● SET TASK: Present the rows below as a two-column CSV with the headers "text" and "answer", starting with the line with "Click the chevron" and going on through the line with "click(696, 537)". Give one line per row, with each field in quotation marks and any line breaks inside a field replaced by spaces.

Recorded data:
┄┄┄┄┄┄

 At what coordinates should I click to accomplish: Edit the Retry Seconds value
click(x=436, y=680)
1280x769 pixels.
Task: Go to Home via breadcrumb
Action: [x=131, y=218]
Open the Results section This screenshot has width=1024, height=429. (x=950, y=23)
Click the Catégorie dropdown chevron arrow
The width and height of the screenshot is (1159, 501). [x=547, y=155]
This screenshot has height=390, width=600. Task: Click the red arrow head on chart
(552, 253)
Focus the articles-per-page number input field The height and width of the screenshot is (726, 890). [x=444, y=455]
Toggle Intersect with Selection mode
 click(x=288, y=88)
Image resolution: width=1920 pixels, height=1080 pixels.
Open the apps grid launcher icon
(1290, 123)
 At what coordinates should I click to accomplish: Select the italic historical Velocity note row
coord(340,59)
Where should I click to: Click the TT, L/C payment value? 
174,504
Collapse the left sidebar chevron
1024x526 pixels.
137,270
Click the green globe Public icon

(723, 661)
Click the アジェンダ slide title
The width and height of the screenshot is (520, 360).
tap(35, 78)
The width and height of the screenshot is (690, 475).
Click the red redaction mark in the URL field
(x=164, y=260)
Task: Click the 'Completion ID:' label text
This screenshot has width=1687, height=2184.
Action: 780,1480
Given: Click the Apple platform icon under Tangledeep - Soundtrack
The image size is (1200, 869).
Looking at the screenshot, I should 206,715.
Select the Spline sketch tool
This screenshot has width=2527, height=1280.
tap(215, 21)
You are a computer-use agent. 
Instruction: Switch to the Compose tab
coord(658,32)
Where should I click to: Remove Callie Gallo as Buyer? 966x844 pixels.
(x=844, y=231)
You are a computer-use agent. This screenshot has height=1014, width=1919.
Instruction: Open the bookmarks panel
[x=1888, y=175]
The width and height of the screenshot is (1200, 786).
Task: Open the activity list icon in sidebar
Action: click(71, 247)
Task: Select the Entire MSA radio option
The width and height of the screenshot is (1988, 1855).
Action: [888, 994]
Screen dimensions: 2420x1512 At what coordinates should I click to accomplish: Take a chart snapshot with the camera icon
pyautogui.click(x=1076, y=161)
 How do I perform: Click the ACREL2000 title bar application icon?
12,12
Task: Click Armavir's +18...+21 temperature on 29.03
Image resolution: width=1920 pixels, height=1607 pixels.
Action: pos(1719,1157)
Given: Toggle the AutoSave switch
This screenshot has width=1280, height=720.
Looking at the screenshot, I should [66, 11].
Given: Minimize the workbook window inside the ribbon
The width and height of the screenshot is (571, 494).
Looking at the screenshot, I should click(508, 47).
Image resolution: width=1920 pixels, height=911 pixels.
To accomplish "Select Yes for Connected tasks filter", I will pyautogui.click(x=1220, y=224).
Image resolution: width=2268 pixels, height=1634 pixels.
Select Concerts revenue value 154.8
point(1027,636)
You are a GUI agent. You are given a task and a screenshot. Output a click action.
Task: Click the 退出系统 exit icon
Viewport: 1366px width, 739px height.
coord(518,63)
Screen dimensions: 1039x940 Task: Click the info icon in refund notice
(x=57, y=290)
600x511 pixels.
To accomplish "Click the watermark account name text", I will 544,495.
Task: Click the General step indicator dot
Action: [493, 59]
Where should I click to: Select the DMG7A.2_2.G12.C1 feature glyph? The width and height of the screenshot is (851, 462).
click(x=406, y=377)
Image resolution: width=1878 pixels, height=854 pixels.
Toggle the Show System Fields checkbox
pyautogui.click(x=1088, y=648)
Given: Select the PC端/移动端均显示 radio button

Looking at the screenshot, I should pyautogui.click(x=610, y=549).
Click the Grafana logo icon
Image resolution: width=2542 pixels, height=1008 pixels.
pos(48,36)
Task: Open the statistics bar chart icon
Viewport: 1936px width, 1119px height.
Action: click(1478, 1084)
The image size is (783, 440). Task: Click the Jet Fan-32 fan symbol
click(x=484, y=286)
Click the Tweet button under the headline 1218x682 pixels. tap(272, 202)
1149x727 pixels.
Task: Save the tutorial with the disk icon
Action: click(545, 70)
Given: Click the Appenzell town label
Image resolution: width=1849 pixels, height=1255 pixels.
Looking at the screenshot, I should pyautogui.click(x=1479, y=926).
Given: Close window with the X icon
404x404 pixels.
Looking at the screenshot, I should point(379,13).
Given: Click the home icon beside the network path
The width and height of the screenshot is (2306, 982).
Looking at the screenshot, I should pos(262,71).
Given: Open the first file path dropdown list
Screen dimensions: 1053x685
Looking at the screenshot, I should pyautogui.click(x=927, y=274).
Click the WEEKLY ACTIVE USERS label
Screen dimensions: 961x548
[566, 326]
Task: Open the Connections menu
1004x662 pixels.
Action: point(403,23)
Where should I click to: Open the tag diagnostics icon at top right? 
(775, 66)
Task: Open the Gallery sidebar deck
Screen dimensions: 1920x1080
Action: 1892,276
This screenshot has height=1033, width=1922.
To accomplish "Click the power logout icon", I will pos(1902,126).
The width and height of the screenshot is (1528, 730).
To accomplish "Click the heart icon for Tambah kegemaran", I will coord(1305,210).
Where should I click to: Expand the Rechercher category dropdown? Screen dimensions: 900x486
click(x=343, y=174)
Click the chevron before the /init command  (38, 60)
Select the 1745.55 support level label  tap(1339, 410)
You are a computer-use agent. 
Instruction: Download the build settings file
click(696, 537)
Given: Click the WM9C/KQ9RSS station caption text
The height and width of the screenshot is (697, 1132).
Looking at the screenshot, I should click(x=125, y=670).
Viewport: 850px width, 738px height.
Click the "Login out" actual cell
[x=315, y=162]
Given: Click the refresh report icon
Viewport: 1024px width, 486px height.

┄┄┄┄┄┄

● RESPONSE FOR THIS EXERCISE:
text,answer
"Click the chevron before the /init command","(38, 60)"
"Select the 1745.55 support level label","tap(1339, 410)"
"You are a computer-use agent. Instruction: Download the build settings file","click(696, 537)"